* _取り組む課題_:
A) 本文によると、タシはムンバイでどのような仕事をしていましたか。
B) 本文のうち「[ストーリー] ムンバイにあ」で始まり「ムンバイに戻るつもりでいた。」で終わる部分を、「弁護士」を「友人」に置き換えて書き直してください。
C) 本文の「ところが、ノルブやペマ」で始まる段落を、主要な事実を残して箇条書きに書き改めてください。

[ストーリー] ムンバイにあるIT企業でウェブ・デザインの仕事をしていた30代初頭のタシは、8年ぶりにアルナーチャル·プラデーシュ州の山奥にある故郷に戻ってくる。両親には仕事が順調であるかのように装っているが、実はレイオフにあっていた。彼は知人の弁護士に職探しを頼み、いい知らせがくればムンバイに戻るつもりでいた。
ところが、ノルブやペマという地元の友人たちと再会し、小学校の非常勤の教師を務めて同僚のアニラに出会い、電波が繋がる場所を求めて山を登ったりするうちに、故郷の風土や文化を再発見していく。そんな彼は、やがてムンバイからいい知らせが届いたとき、人生の決断を迫られる。

* _掲載記録_:
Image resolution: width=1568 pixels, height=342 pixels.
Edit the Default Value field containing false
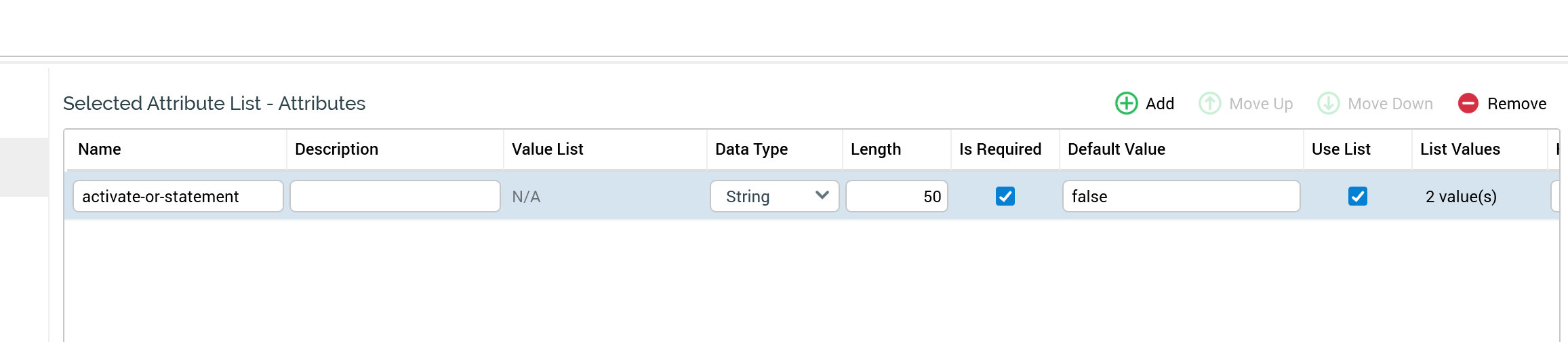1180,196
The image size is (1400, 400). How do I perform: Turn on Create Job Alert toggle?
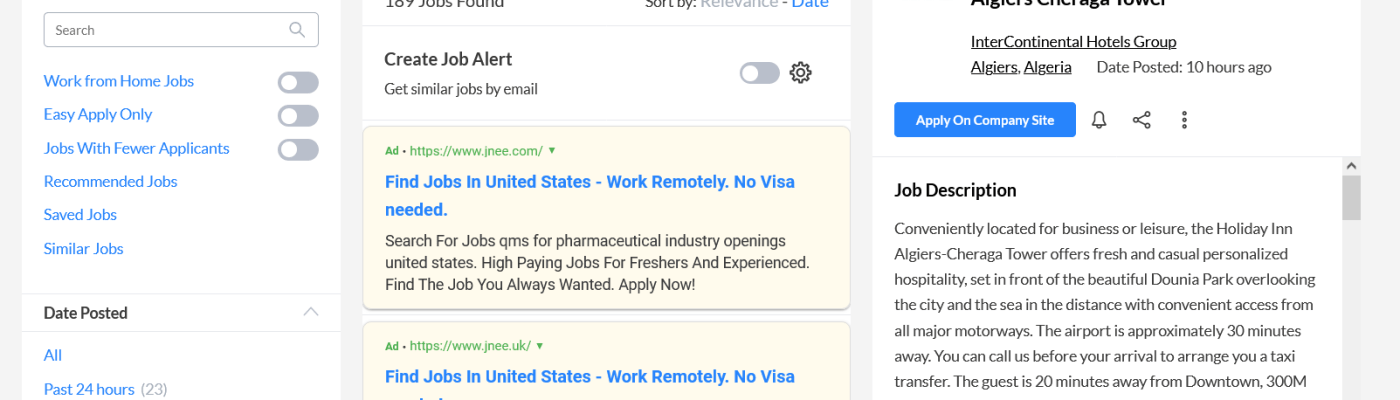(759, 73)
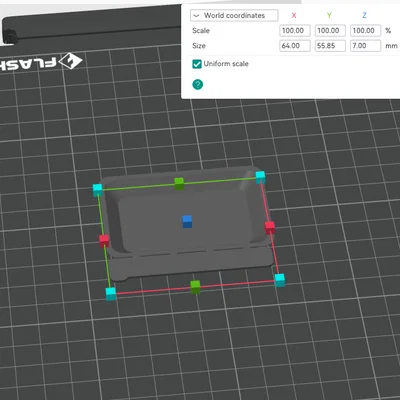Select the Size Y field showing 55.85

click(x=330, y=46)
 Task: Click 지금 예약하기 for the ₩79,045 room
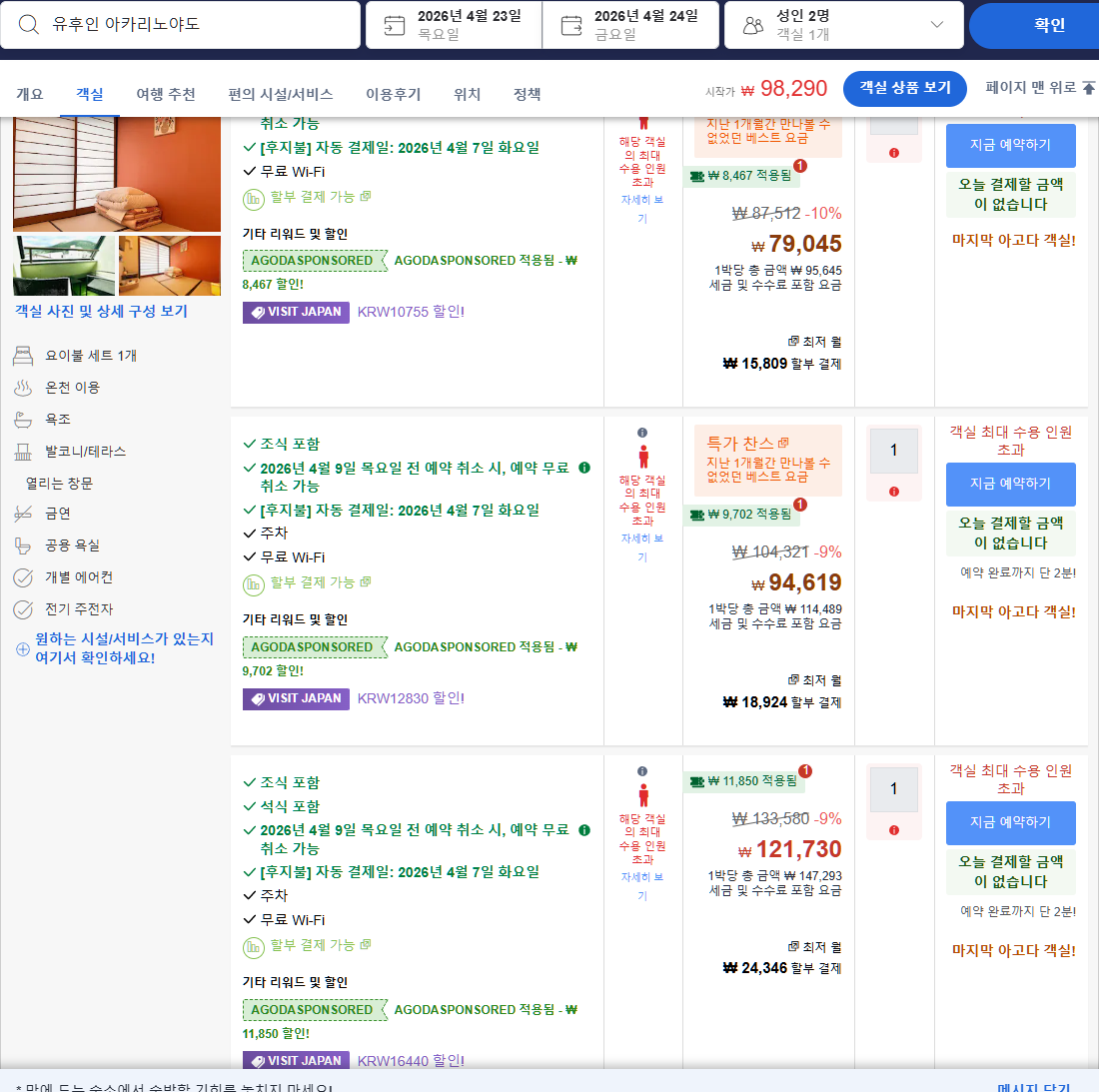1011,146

* * *

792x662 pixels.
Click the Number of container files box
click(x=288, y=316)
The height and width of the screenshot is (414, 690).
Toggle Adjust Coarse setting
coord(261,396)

==

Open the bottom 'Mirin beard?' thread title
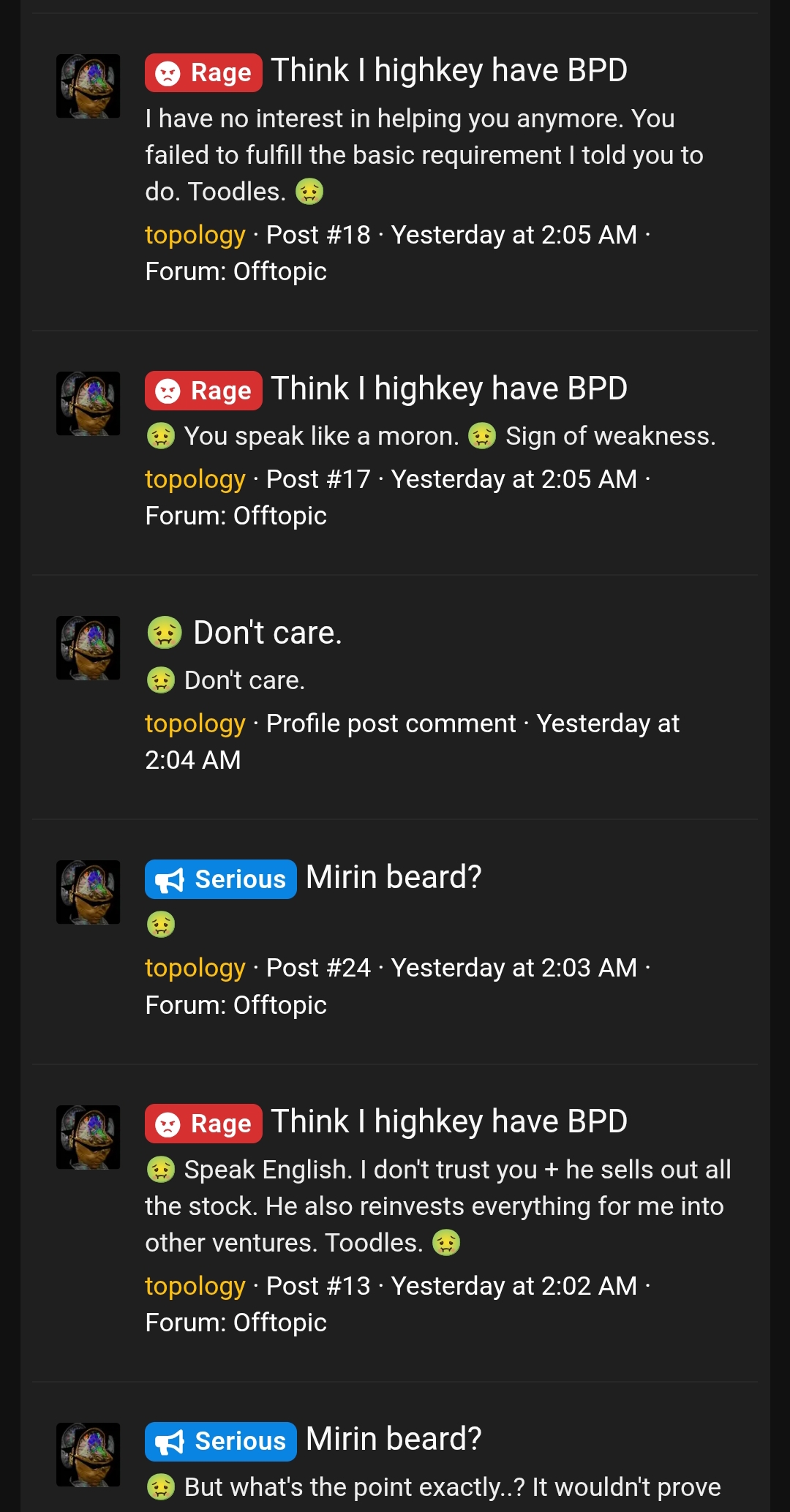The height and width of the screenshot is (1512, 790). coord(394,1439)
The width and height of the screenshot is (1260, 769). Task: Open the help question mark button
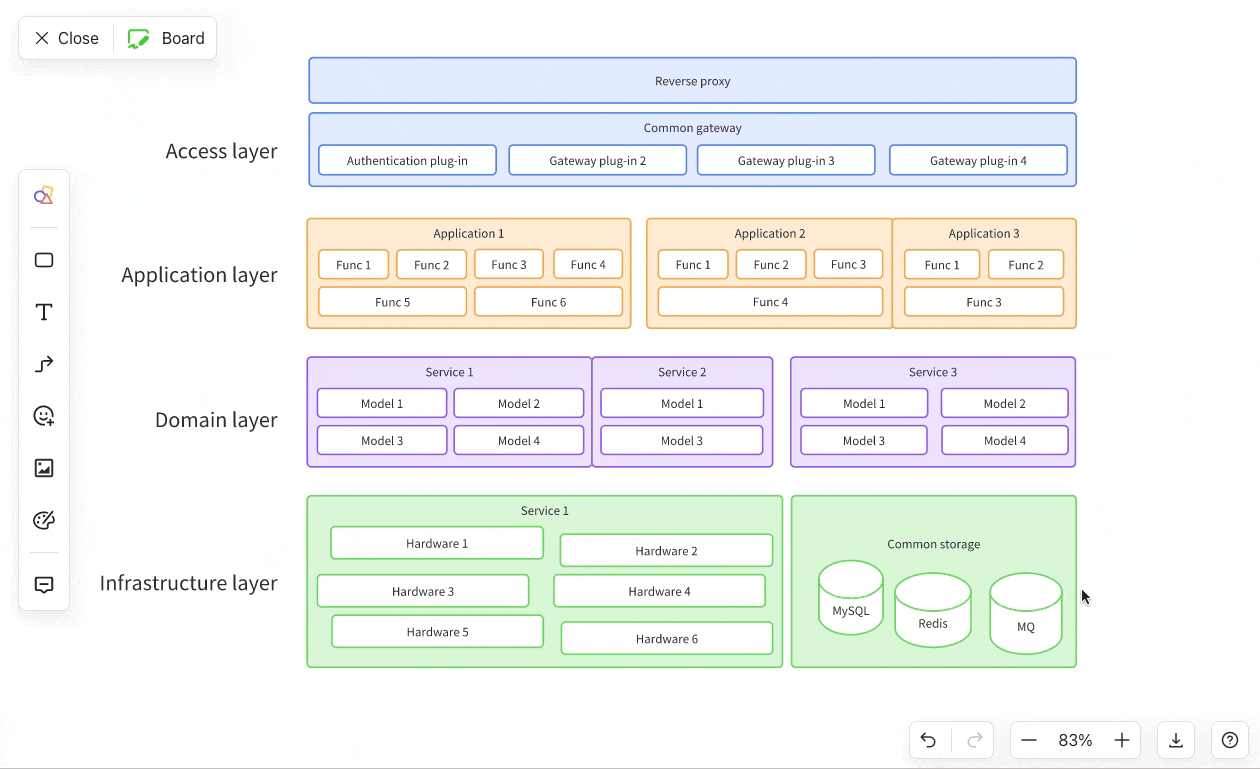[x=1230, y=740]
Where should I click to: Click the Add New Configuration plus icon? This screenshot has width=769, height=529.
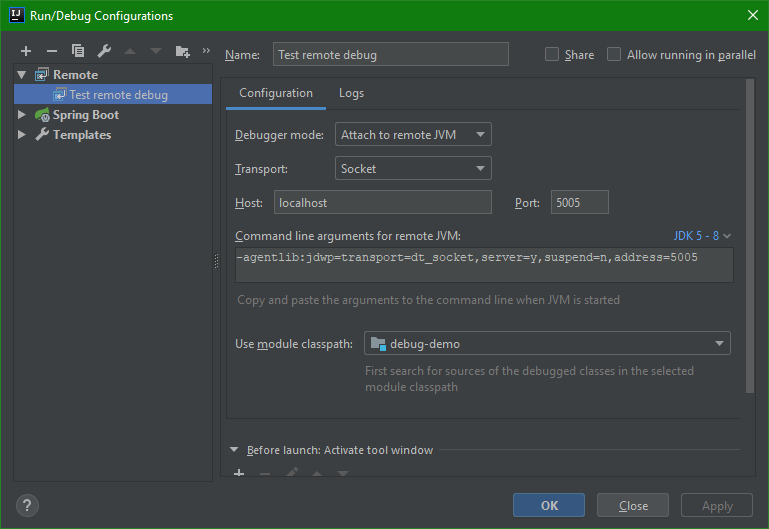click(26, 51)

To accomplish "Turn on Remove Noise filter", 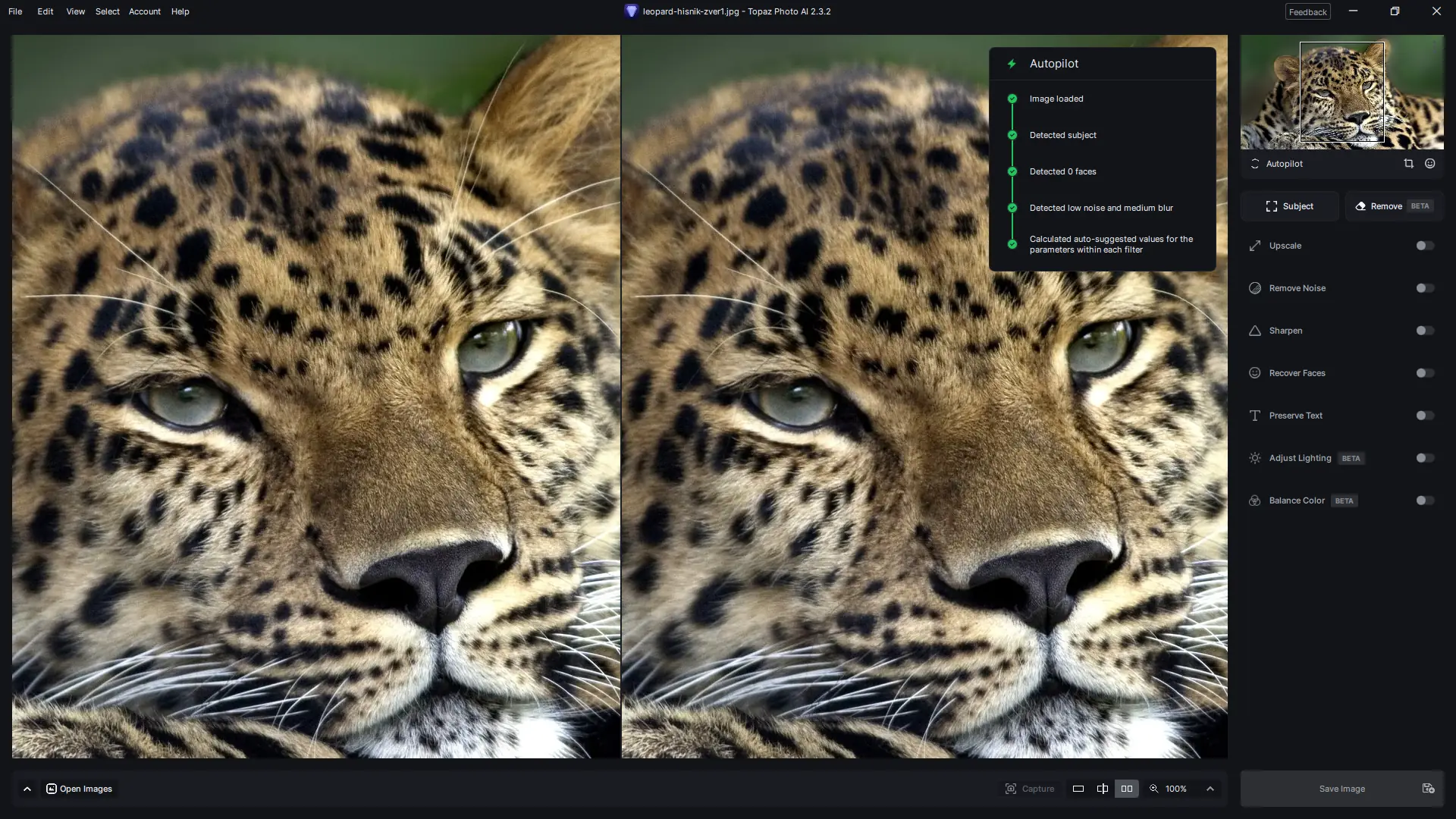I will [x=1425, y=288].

* _各課題の解答_:
A) IT企業でウェブ・デザインの仕事をしていました。

B)
[ストーリー] ムンバイにあるIT企業でウェブ・デザインの仕事をしていた30代初頭のタシは、8年ぶりにアルナーチャル·プラデーシュ州の山奥にある故郷に戻ってくる。両親には仕事が順調であるかのように装っているが、実はレイオフにあっていた。彼は知人の友人に職探しを頼み、いい知らせがくればムンバイに戻るつもりでいた。

C)
- 地元の友人ノルブやペマと再会する
- 小学校の非常勤教師を務め、同僚のアニラに出会う
- 電波の繋がる場所を求めて山に登る
- こうした経験を通じて故郷の風土や文化を再発見する
- ムンバイからいい知らせが届き、人生の決断を迫られる